Sekali lagi, menjadi duta nebeng itu tidak semudah yang dibayangkan. Kadang, saya kehabisan stock orang yang bersedia mengantar hingga membuat saya batal pergi atau harus pergi naik angkot. Saya pribadi sih engga begitu masalah dengan naik angkot. Hanya saja, eksistensi angkot di Yogyakarta ini bikin saya senewen. Ya bagaimana tidak, jam operasional serta rute angkot di Yogyakarta itu terbatas, dan itu jelas membatasi gerak perempuan muda nan aktif macam saya ini.
Hingga di tahun 2009, saya membeli motor dan belajar mengendarai motor. Dan sejak itu lah saya pensiun dari predikat duta nebeng internasional. Walau sedih harus berpisah dengan mereka yang sudah masuk dalam daftar 'Orang yang Bisa Ditebengi', saya bersyukur karena akhirnya bisa menikmati menjadi wanita mandiri seutuhnya.
Delapan tahun kemudian, saya takjub campur kesal karena banyak sekali di Yogyakarta yang kini menjadi duta nebeng.
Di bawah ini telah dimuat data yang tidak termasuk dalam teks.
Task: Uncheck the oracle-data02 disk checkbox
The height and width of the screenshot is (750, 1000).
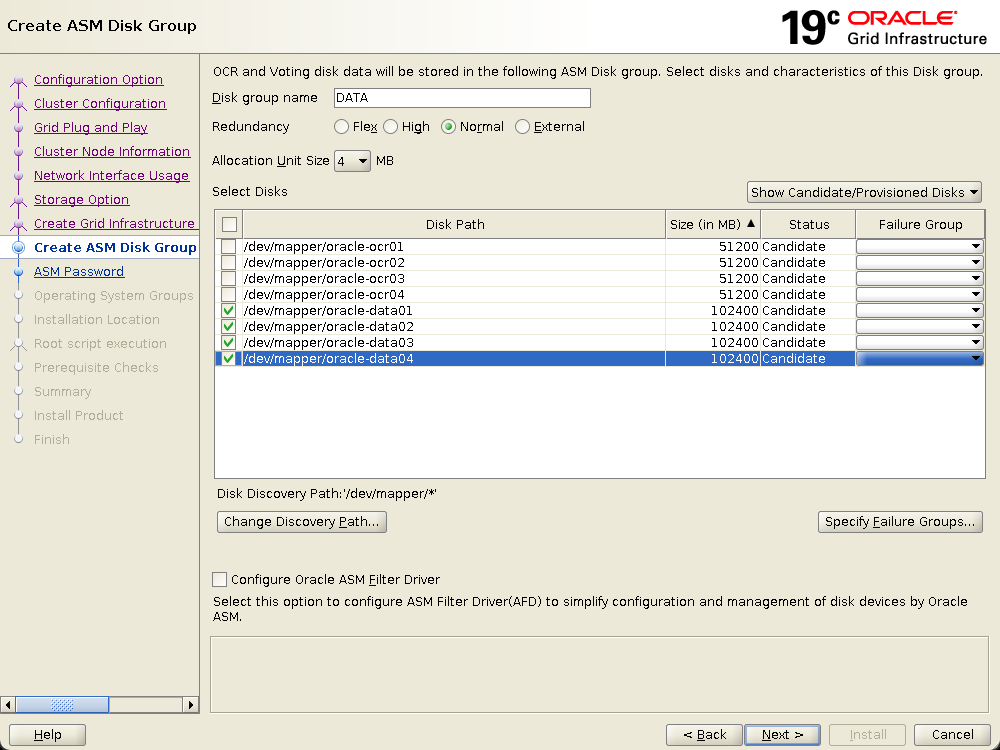Action: click(x=229, y=327)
Dan yang paling bikin saya kesal, mereka tidak menggunakan prosedur yang pas untuk menjadi duta nebeng internasional cabang Yogyakarta.
Begini saya jelaskan singkat. Yogyakarta ini, kotanya kecil dan damai. Kemana-mana sungguh dekat. Tidak seperti Ibukota yang mungkin bisa bikin anak lahir di jalan saking macetnya. Jalan di Jogja pun ramping-ramping, tidak ada jalur bebas hambatan kecuali jalan ring road. Seharusnya, prosedur menebeng yang paling tepat digunakan adalah dengan mengadaptasi cara saya: meminta tolong baik-baik pada mereka yang hatinya tulus mau menolong dan bensinnya cukup untuk mengantar.
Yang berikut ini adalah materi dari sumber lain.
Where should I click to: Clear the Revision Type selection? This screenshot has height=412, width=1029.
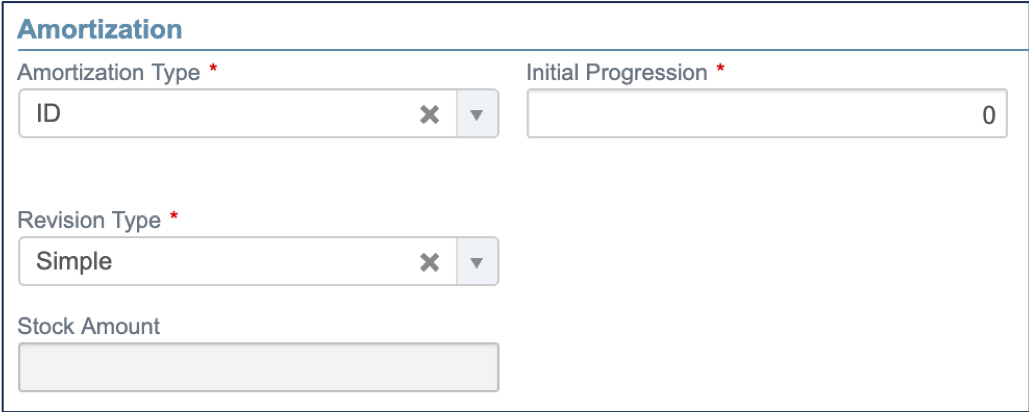point(429,263)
Tapi mungkin cara itu kampungan dan tidak kekinian. Tidak seperti menyentuh layar, memilih tempat destinasi yang dituju, melihat harga, dan menekan tombol 'Pesan Sekarang', lalu datanglah seseorang dengan jaket hijau atau orange yang siap mengantarkan seseorang ke mana pun, lengkap dengan sapaannya, “sesuai aplikasi ya mbak?”.
Saya mungkin bisa memahami sistem itu di Jakarta. Ya... kita memang harus memaklumi Jakarta, kota yang memang ruwet itu, sudah darisananya macet. Sudah macet, kendaraan umum susah didapati, jalan kaki tidak memadai, maka meminta tebengan dengan cara itu, sudah pasti jadi solusi. Apalagi kan rumornya, orang Jakarta itu individualis, mana mau mereka bermanis-manis menggunakan cara nebang ala saya.
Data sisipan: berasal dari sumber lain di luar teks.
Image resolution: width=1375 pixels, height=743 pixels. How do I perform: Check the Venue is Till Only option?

Tapi ini kan Jogja. Kemana-mana sungguh dekat, dan tidak ada yang perlu dikhawatirkan. Lalu kenapa harus ada sistem nebeng macam itu? Dan laku pula!
Mungkin saya akan dihajar oleh semua duta nebeng yang ada di Yogyakarta, karena bersikap angkuh. Oh atau mungkin mereka merasa bahwa saat ini, inilah yang dibutuhkan oleh Yogyakarta. Ah tapi saya kok sanksi, masa iya, Yogyakarta butuh cara nebeng yang membuat macet di semua titik dan membuat banyak pojokan terisi oleh tongkrongan hijau-hijau, hingga bahkan di depan gang rumah saya.
Atau dengan dalih pariwisata? Tapi kan, kalau kita datang ke Swedia, dan masyarakat di sana terbiasa berjalan kaki, kita juga engga akan berkata 'Aduh, saya terbiasa nebang motor nih'. Lalu kenapa kita yang harus mengakomodir wisatawan dengan tebengan yang bisa bikin perjalanan menuju Malioboro dari Jalan Kaliurang menjadi 1 jam lebih lamanya?
Bertahun-tahun sudah lamanya Katon Bagaskara bernyanyi 'Di persimpangan langkahku terhenti.. ramai kaki lima, menjajakan sajian khas berselera...'. Lalu, apa tanggung jawab kita kalau ada yang bernyanyi 'Masih seperti dulu, tiap sudut menyapaku bersahaja...'. Saat kini, tiap sudut isinya macet, macet, dan macet. Bagian mananya yang masih seperti dulu?
Tapi saya paham, bahwa tidak ada yang bisa menolak perubahan. Antara saya yang sakit hati karena Jogja berubah, atau saya yang memang terbiasa tanpa kemacetan di Jogja, atau saya yang sebetulnya sensi dengan si penyedia sistem. Semua menjadi tumpang tindih memang.
Ingin rasanya menyalahkan si pembuat sistem ini. Tapi saya lupa, mereka adalah pihak yang sanggup melihat pangsa pasar. Awalnya mungkin baik: mencoba membantu citizen Ibukota. Tapi mereka lupa dan kita semua terlena, bahwa itulah awal mula keran yang terbuka dan kini sudah semakin susah untuk ditutup kembali. Bahkan hingga sekarang, keran itu bukan hanya terbuka, tapi bocor kemana-mana, meluber hingga luar Ibukota. Seakan menyelesaikan masalah transportasi, tapi nyatanya menambah rumit masalah lalu lintas. Belum lagi gesekan sosial sana-sini akibat sistem ini. Bayangkan saja, si pembuat sistem mampu memindahkan lapangan pekerjaan ke jalan raya, yang meleng sedikit saja bisa tewas. Seakan membuat kita tertolong, padahal nyatanya kita akan terjebak pada kemacetan di jalan. Padahal ini di Yogyakarta, sekali lagi, ini di Yogyakarta. Kota dengan slogan ‘berhati nyaman’, bukan ‘berjalan lamban’.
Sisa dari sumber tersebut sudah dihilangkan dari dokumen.